---------- Données de l'exercice
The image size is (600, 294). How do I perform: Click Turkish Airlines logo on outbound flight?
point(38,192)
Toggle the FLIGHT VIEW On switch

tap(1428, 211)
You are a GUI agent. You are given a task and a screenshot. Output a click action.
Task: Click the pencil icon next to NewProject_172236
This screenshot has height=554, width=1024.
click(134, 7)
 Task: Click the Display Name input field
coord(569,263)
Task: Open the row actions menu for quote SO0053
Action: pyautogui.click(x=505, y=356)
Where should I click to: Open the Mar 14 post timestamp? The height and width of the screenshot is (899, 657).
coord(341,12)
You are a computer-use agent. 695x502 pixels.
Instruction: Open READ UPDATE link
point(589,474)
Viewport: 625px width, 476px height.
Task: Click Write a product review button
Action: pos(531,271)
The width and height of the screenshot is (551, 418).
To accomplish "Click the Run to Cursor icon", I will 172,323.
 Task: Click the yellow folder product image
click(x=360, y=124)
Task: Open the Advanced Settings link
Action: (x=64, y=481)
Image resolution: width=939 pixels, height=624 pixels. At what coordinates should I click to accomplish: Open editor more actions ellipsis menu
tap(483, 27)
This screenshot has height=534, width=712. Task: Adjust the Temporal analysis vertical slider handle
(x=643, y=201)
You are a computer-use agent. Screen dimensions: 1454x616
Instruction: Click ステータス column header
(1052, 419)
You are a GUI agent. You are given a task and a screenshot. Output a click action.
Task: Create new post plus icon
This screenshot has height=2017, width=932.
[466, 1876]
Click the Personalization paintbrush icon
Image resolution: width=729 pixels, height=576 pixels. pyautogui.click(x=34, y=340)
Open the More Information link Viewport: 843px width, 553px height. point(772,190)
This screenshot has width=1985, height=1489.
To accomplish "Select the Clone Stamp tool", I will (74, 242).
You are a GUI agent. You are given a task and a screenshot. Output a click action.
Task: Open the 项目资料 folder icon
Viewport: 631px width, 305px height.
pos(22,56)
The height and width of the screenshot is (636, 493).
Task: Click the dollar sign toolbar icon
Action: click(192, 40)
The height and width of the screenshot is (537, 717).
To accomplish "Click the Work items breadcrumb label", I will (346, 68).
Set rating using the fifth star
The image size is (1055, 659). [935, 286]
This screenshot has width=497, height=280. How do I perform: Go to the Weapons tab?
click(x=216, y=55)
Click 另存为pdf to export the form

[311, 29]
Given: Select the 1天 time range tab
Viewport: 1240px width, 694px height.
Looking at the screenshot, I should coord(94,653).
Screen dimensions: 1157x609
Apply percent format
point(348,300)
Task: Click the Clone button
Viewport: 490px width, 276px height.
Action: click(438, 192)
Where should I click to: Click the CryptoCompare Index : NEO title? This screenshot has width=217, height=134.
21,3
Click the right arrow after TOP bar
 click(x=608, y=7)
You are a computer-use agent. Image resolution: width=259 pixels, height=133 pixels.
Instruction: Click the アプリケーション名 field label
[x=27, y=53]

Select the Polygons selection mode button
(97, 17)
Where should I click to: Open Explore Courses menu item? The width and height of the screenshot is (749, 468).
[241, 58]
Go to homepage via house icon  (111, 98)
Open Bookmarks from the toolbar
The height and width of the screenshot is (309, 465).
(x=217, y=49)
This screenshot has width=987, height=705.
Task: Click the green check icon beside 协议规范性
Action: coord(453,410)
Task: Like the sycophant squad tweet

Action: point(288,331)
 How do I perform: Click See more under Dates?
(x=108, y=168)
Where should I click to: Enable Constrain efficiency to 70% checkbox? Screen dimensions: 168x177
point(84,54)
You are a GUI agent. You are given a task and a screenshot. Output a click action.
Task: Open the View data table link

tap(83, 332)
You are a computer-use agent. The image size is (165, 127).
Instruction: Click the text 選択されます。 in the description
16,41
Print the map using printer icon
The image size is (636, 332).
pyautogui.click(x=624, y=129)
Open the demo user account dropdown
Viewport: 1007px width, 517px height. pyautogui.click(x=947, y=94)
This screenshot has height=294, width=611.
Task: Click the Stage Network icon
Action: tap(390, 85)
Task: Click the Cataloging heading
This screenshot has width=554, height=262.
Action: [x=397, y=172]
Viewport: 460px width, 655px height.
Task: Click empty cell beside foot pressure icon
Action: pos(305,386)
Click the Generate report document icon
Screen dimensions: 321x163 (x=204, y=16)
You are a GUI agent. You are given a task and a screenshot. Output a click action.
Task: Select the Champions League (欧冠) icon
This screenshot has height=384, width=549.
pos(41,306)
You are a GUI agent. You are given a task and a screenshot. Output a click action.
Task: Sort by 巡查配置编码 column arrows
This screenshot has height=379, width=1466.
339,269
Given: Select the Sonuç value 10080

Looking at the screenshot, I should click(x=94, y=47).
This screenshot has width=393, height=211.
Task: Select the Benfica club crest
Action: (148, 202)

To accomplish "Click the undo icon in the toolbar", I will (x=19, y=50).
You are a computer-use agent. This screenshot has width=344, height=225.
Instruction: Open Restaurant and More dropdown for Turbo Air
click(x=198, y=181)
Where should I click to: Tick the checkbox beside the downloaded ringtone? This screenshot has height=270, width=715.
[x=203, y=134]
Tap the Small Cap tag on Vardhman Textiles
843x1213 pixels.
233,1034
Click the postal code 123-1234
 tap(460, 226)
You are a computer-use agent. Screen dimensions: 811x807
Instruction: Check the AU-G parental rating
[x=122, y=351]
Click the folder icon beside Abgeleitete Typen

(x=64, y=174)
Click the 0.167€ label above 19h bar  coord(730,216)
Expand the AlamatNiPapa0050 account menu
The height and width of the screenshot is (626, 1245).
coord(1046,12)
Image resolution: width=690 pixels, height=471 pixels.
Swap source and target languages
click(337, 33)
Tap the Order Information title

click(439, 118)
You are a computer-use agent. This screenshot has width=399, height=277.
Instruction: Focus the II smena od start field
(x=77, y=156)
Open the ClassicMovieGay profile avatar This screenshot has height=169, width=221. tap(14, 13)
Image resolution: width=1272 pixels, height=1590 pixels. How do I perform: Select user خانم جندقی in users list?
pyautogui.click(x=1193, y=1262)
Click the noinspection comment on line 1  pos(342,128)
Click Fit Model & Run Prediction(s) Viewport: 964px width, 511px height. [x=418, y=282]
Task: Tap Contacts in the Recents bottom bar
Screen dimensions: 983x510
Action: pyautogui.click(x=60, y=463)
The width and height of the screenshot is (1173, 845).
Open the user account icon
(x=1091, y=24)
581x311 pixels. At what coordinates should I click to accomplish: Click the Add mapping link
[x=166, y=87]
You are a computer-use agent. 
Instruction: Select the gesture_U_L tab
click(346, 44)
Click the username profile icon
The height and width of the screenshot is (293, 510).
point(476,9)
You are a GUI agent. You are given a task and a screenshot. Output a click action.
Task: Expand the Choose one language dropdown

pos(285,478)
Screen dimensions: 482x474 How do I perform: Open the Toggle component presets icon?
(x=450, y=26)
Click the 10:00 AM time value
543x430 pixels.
--------------------
> _Consigne à suivre_
Recopiez tous les enregistrements ci-dessus, ligne par ligne et sans la moindre modification.

> _Réponse_
The image size is (600, 294). How do I perform: Click Turkish Airlines logo on outbound flight?
point(38,192)
Toggle the FLIGHT VIEW On switch

tap(1428, 211)
You are a GUI agent. You are given a task and a screenshot. Output a click action.
Task: Click the pencil icon next to NewProject_172236
This screenshot has height=554, width=1024.
click(134, 7)
 Task: Click the Display Name input field
coord(569,263)
Task: Open the row actions menu for quote SO0053
Action: pyautogui.click(x=505, y=356)
Where should I click to: Open the Mar 14 post timestamp? The height and width of the screenshot is (899, 657).
coord(341,12)
You are a computer-use agent. 695x502 pixels.
Instruction: Open READ UPDATE link
point(589,474)
Viewport: 625px width, 476px height.
Task: Click Write a product review button
Action: pos(531,271)
The width and height of the screenshot is (551, 418).
To accomplish "Click the Run to Cursor icon", I will 172,323.
 Task: Click the yellow folder product image
click(x=360, y=124)
Task: Open the Advanced Settings link
Action: (x=64, y=481)
Image resolution: width=939 pixels, height=624 pixels. At what coordinates should I click to accomplish: Open editor more actions ellipsis menu
tap(483, 27)
This screenshot has height=534, width=712. Task: Adjust the Temporal analysis vertical slider handle
(x=643, y=201)
You are a computer-use agent. Screen dimensions: 1454x616
Instruction: Click ステータス column header
(1052, 419)
You are a GUI agent. You are given a task and a screenshot. Output a click action.
Task: Create new post plus icon
This screenshot has height=2017, width=932.
[466, 1876]
Click the Personalization paintbrush icon
Image resolution: width=729 pixels, height=576 pixels. pyautogui.click(x=34, y=340)
Open the More Information link Viewport: 843px width, 553px height. point(772,190)
This screenshot has width=1985, height=1489.
To accomplish "Select the Clone Stamp tool", I will (74, 242).
You are a GUI agent. You are given a task and a screenshot. Output a click action.
Task: Open the 项目资料 folder icon
Viewport: 631px width, 305px height.
pos(22,56)
The height and width of the screenshot is (636, 493).
Task: Click the dollar sign toolbar icon
Action: click(192, 40)
The height and width of the screenshot is (537, 717).
To accomplish "Click the Work items breadcrumb label", I will (346, 68).
Set rating using the fifth star
The image size is (1055, 659). [935, 286]
This screenshot has width=497, height=280. How do I perform: Go to the Weapons tab?
click(x=216, y=55)
Click 另存为pdf to export the form

[311, 29]
Given: Select the 1天 time range tab
Viewport: 1240px width, 694px height.
Looking at the screenshot, I should coord(94,653).
Screen dimensions: 1157x609
Apply percent format
point(348,300)
Task: Click the Clone button
Viewport: 490px width, 276px height.
Action: click(438, 192)
Where should I click to: Click the CryptoCompare Index : NEO title? This screenshot has width=217, height=134.
21,3
Click the right arrow after TOP bar
 click(x=608, y=7)
You are a computer-use agent. Image resolution: width=259 pixels, height=133 pixels.
Instruction: Click the アプリケーション名 field label
[x=27, y=53]

Select the Polygons selection mode button
(97, 17)
Where should I click to: Open Explore Courses menu item? The width and height of the screenshot is (749, 468).
[241, 58]
Go to homepage via house icon  (111, 98)
Open Bookmarks from the toolbar
The height and width of the screenshot is (309, 465).
(x=217, y=49)
This screenshot has width=987, height=705.
Task: Click the green check icon beside 协议规范性
Action: coord(453,410)
Task: Like the sycophant squad tweet

Action: point(288,331)
 How do I perform: Click See more under Dates?
(x=108, y=168)
Where should I click to: Enable Constrain efficiency to 70% checkbox? Screen dimensions: 168x177
point(84,54)
You are a GUI agent. You are given a task and a screenshot. Output a click action.
Task: Open the View data table link

tap(83, 332)
You are a computer-use agent. The image size is (165, 127).
Instruction: Click the text 選択されます。 in the description
16,41
Print the map using printer icon
The image size is (636, 332).
pyautogui.click(x=624, y=129)
Open the demo user account dropdown
Viewport: 1007px width, 517px height. pyautogui.click(x=947, y=94)
This screenshot has height=294, width=611.
Task: Click the Stage Network icon
Action: tap(390, 85)
Task: Click the Cataloging heading
This screenshot has width=554, height=262.
Action: [x=397, y=172]
Viewport: 460px width, 655px height.
Task: Click empty cell beside foot pressure icon
Action: pos(305,386)
Click the Generate report document icon
Screen dimensions: 321x163 (x=204, y=16)
You are a GUI agent. You are given a task and a screenshot. Output a click action.
Task: Select the Champions League (欧冠) icon
This screenshot has height=384, width=549.
pos(41,306)
You are a GUI agent. You are given a task and a screenshot. Output a click action.
Task: Sort by 巡查配置编码 column arrows
This screenshot has height=379, width=1466.
339,269
Given: Select the Sonuç value 10080

Looking at the screenshot, I should click(x=94, y=47).
This screenshot has width=393, height=211.
Task: Select the Benfica club crest
Action: (148, 202)

To accomplish "Click the undo icon in the toolbar", I will (x=19, y=50).
You are a computer-use agent. This screenshot has width=344, height=225.
Instruction: Open Restaurant and More dropdown for Turbo Air
click(x=198, y=181)
Where should I click to: Tick the checkbox beside the downloaded ringtone? This screenshot has height=270, width=715.
[x=203, y=134]
Tap the Small Cap tag on Vardhman Textiles
843x1213 pixels.
233,1034
Click the postal code 123-1234
 tap(460, 226)
You are a computer-use agent. Screen dimensions: 811x807
Instruction: Check the AU-G parental rating
[x=122, y=351]
Click the folder icon beside Abgeleitete Typen

(x=64, y=174)
Click the 0.167€ label above 19h bar  coord(730,216)
Expand the AlamatNiPapa0050 account menu
The height and width of the screenshot is (626, 1245).
coord(1046,12)
Image resolution: width=690 pixels, height=471 pixels.
Swap source and target languages
click(337, 33)
Tap the Order Information title

click(439, 118)
You are a computer-use agent. This screenshot has width=399, height=277.
Instruction: Focus the II smena od start field
(x=77, y=156)
Open the ClassicMovieGay profile avatar This screenshot has height=169, width=221. tap(14, 13)
Image resolution: width=1272 pixels, height=1590 pixels. How do I perform: Select user خانم جندقی in users list?
pyautogui.click(x=1193, y=1262)
Click the noinspection comment on line 1  pos(342,128)
Click Fit Model & Run Prediction(s) Viewport: 964px width, 511px height. [x=418, y=282]
Task: Tap Contacts in the Recents bottom bar
Screen dimensions: 983x510
Action: pyautogui.click(x=60, y=463)
The width and height of the screenshot is (1173, 845).
Open the user account icon
(x=1091, y=24)
581x311 pixels. At what coordinates should I click to accomplish: Click the Add mapping link
[x=166, y=87]
You are a computer-use agent. 
Instruction: Select the gesture_U_L tab
click(346, 44)
Click the username profile icon
The height and width of the screenshot is (293, 510).
point(476,9)
You are a GUI agent. You are given a task and a screenshot. Output a click action.
Task: Expand the Choose one language dropdown

pos(285,478)
Screen dimensions: 482x474 How do I perform: Open the Toggle component presets icon?
(x=450, y=26)
Click the 10:00 AM time value
543x430 pixels.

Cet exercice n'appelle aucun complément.